Last month at Social Media Breakfast San Diego I led a discussion about how Facebook has been changing our conversational relationships, disrupting those barriers (either hard or soft) that we've traditionally built between different circles in our non-online lives: family, church group, college pals, etc. This more nuanced approach to privacy that Facebook is enabling should help reverse at least some of that.
Enjoying your coverage of this story.
Bryan | @BryanPerson
Marshall,
Thanks for gleaning some important points from Chris' draft thesis. I started it last week and was pulled away before I could finish it. I will definitely go back and finish it now.

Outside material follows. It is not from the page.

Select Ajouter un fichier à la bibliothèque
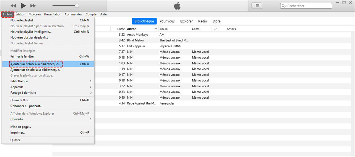[x=36, y=64]
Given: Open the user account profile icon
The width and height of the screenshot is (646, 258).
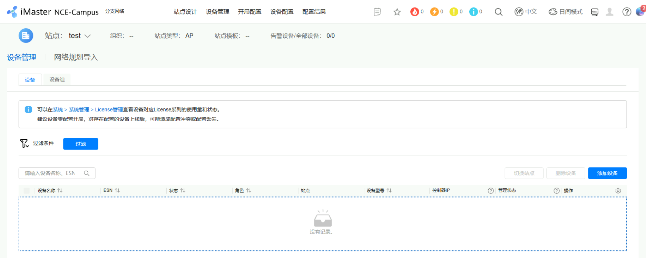Looking at the screenshot, I should click(x=610, y=12).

Besides having a conversation about the privacy philosophy, we should also be conversing about how the changes are being received by users as they are using them. Perhaps an open conversation about the private features could prevent a mass user revolt as @Brandon suggests.
Sara @ iGoMogul
Marshall, thanks for the follow-up on the new Facebook changes. What I'm still struggling with is this: Say I send a status update just to a particular friend list I've created. Those people can comment on it. What if they have their defaults set to public? Will that then expose the whole conversation thread to a wider audience than I originally targeted?
Interesting post. Where's the "everyone" option in the dialog?
I think most of these options are far more complicated than the typical Facebook user can understand and effectively utilize. So, the likelyhood is information they expect to be private, won't be. That is going to create issues for many people considering what is already been put into FB with privacy in mind.
I think there should be two levels of users. The basic being totally private for the typical consumer user and another with more complex options for those who want more control and are typically a commercial user.
I think it would be responsible of you to post an edit or addendum to your original NYtimes article if possible because people are really whipped up into a frenzy over this right now and it's based on your false misinterpretation of that developer's blog post.
Tom, we did publish a big update on that story.
http://www.nytimes.com/external/readwriteweb/2009/06/24/24readwriteweb-the-day-facebook-changed-messages-to-become-18772.html?em
I'm talking about that article at that link. It hasn't been updated. The title says "The Day Facebook Changed: Messages to Become Public by Default" which is completely wrong and misleading. Shouldn't their be a note at the top of that article saying that new info has come to light and link ppl to your new article here?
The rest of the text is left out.